Deep danger: intra-specific predation risk influences habitat use and aggregation formation of juvenile lemon sharks Negaprion brevirostris

Tristan L. Guttridge1,2,5,*, Samuel H. Gruber2,3, Bryan R. Franks2,4, Steven T. Kessel2,5, Katie S. Gledhill2, Jen Uphill6, Jens Krause7,8, David W. Sims9,10

1Institute for Integrative and Comparative Biology, University of Leeds, L.C. Miall Building, Leeds LS2 9JT, UK
2Bimini Biological Field Station, 15 Elizabeth Drive, South Bimini, Bahamas
3Division of Marine Biology and Fisheries, Rosenstiel School of Marine and Atmospheric Science,
4600 Rickenbacker Causeway, Miami, Florida 33149, USA
4Department of Biology, Rollins College, Winter Park Florida 32789, USA
5School of Earth and Ocean Sciences, Cardiff University, Cardiff CF10 3XQ, UK
6Flinders University, Stuart Drive, Bedford Park, South Australia 5042, Australia
7Department of Biology and Ecology of Fishes, Leibniz-Institute of Freshwater Ecology and Inland Fisheries, Müggelseedamm 310,
12587 Berlin, Germany
8Department of Biology and Ecology of Fishes, Humboldt-University of Berlin, Philippstrasse 13, 10115 Berlin, Germany
9Marine Biological Association of the United Kingdom, The Laboratory, Citadel Hill, Plymouth PL1 2PB, UK
10Marine Biology and Ecology Research Centre, School of Marine Science and Engineering, University of Plymouth, Drake Circus, Plymouth PL4 8AA, UK

ABSTRACT: Non-consumptive or risk effects imposed by predators can influence prey behaviour over different spatio-temporal scales. Prey vulnerability to predation can also be dependent on abiotic conditions, such as tidal height. We conducted direct field observations of juvenile lemon sharks Negaprion brevirostris in a tidally influenced mangrove-inlet. We also used acoustic tracking to determine the movement patterns of juvenile lemon sharks and their predators (sub-adult lemon sharks) across the tidal cycle. Results showed that greater numbers of juvenile lemon sharks used the mangrove-inlet for longer time periods at deeper and warmer high tide depths.

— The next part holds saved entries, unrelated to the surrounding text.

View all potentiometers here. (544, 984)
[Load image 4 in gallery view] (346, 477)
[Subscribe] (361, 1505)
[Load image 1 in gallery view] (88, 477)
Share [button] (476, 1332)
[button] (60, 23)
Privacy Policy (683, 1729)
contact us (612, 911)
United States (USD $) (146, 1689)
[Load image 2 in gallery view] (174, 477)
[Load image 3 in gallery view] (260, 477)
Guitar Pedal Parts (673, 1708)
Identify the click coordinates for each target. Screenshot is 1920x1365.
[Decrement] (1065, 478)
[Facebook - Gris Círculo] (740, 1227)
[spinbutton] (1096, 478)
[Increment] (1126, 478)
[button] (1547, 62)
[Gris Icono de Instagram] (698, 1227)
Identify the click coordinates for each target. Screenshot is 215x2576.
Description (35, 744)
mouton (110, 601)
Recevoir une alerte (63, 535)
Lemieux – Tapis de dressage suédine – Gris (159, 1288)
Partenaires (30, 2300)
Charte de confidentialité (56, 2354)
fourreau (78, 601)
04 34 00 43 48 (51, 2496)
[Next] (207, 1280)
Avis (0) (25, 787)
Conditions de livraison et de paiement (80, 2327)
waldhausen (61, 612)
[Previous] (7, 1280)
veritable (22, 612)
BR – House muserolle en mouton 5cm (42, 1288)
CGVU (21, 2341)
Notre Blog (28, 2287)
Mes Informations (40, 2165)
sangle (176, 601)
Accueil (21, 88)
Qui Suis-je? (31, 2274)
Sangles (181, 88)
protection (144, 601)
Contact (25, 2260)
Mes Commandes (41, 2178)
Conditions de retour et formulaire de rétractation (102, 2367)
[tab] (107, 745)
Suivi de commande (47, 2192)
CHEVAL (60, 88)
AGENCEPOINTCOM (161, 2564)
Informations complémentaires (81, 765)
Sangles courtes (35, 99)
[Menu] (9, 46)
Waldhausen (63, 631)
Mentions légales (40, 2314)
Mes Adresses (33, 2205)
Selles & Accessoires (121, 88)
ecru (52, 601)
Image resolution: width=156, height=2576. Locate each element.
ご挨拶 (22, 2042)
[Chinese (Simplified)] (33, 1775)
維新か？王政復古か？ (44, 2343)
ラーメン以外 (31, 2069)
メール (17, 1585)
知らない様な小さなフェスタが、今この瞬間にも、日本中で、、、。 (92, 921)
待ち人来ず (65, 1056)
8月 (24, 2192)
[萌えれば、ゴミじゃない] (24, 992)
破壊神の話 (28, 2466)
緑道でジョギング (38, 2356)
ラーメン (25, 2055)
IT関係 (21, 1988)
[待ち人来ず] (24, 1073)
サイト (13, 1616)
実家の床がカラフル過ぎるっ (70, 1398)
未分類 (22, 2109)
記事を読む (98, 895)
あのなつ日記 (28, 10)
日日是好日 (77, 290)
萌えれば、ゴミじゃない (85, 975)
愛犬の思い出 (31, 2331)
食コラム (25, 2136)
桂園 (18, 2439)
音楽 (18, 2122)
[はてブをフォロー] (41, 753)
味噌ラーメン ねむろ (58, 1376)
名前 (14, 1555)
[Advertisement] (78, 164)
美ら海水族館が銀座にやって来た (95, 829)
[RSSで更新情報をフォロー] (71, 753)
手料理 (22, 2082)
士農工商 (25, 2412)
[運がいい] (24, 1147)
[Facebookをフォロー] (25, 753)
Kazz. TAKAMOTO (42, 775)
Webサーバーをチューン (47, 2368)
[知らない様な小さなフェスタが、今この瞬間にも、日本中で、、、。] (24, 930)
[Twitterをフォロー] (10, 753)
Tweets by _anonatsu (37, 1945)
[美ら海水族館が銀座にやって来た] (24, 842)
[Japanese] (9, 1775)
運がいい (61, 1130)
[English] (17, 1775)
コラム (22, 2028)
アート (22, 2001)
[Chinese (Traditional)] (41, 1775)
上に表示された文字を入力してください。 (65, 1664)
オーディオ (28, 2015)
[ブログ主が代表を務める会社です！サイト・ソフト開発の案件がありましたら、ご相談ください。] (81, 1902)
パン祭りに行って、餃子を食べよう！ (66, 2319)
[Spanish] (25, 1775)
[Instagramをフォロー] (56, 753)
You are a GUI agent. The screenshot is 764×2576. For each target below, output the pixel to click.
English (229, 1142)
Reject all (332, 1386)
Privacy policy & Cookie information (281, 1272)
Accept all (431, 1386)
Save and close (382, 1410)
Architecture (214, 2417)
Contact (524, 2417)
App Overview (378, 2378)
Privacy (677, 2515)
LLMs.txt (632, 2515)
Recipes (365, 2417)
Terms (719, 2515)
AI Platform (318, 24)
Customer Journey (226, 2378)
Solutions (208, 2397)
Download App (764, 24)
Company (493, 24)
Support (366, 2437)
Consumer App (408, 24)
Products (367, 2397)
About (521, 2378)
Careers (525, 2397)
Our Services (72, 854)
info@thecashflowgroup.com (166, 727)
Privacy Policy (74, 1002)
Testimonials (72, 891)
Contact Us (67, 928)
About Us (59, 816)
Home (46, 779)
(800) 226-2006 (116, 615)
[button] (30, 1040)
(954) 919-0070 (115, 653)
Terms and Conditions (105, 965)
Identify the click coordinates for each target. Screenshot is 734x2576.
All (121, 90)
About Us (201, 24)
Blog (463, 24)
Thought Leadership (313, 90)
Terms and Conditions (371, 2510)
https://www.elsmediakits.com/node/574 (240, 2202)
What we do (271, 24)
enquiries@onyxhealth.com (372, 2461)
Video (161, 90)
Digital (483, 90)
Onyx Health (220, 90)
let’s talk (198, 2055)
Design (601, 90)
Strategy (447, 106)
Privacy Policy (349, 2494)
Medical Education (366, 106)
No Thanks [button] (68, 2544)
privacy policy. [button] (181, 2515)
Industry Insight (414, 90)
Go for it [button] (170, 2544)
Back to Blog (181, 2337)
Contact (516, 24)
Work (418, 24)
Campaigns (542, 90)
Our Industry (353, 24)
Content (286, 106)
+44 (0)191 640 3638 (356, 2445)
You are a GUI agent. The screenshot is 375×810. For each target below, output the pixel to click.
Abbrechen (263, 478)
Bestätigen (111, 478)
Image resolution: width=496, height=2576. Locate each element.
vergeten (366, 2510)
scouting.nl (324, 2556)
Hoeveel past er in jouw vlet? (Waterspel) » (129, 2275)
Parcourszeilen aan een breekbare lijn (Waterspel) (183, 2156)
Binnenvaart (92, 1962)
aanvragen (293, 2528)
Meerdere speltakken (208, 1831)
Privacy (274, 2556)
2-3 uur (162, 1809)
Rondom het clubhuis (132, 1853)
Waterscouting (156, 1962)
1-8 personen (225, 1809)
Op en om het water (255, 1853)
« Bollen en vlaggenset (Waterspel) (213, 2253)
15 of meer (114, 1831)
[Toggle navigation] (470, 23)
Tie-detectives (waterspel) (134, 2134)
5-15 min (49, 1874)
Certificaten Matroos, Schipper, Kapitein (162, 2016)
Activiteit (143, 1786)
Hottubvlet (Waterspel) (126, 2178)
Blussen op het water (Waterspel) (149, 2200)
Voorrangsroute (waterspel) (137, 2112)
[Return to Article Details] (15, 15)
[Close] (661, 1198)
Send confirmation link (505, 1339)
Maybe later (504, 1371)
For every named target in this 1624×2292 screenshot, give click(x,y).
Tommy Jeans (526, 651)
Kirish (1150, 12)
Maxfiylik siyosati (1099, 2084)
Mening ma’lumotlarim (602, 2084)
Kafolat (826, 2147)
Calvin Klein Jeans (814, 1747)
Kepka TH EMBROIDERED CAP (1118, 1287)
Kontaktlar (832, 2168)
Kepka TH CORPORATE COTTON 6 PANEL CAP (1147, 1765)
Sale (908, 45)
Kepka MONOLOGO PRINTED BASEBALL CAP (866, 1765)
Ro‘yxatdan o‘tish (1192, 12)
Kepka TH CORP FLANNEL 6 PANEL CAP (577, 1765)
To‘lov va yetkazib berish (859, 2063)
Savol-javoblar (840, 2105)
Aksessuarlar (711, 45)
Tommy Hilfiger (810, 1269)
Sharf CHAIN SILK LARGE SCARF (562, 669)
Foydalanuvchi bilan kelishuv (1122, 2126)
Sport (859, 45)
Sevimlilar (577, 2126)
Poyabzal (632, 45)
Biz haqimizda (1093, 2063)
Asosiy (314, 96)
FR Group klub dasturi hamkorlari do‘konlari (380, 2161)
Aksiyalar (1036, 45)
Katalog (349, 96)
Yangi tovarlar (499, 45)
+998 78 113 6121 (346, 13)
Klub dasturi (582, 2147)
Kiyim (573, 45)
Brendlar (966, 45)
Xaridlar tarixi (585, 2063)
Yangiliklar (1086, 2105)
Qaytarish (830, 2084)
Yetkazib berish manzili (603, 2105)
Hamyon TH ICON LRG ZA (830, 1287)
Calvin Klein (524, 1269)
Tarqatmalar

This coincided with an increased presence of potential predators (sub-adult lemon sharks) in the surrounding areas. Furthermore, in accordance with body-size dependent anti-predatory investment, smaller juvenile lemon sharks visited the mangrove inlet more often, spent longer there and left latest on average. Our acoustic tracking data also revealed a tidally-influenced pattern, with both juvenile and sub-adult lemon sharks detected at locations inshore over the high tide and offshore during the low tide. We concluded that the mangrove lake served as a ‘refuge’ for juvenile lemon sharks over the high tide, providing safe habitat when inshore areas become accessible to large predators, such as sub-adult lemon sharks. We suggest that these decisions are updated through ontogeny and also with daily fluctuations in abiotic factors, such as water depth. This study provides evidence for how intra-specific predator−prey interactions in a top predator species influence juvenile habitat selection, with potential implications for population structure and regulation.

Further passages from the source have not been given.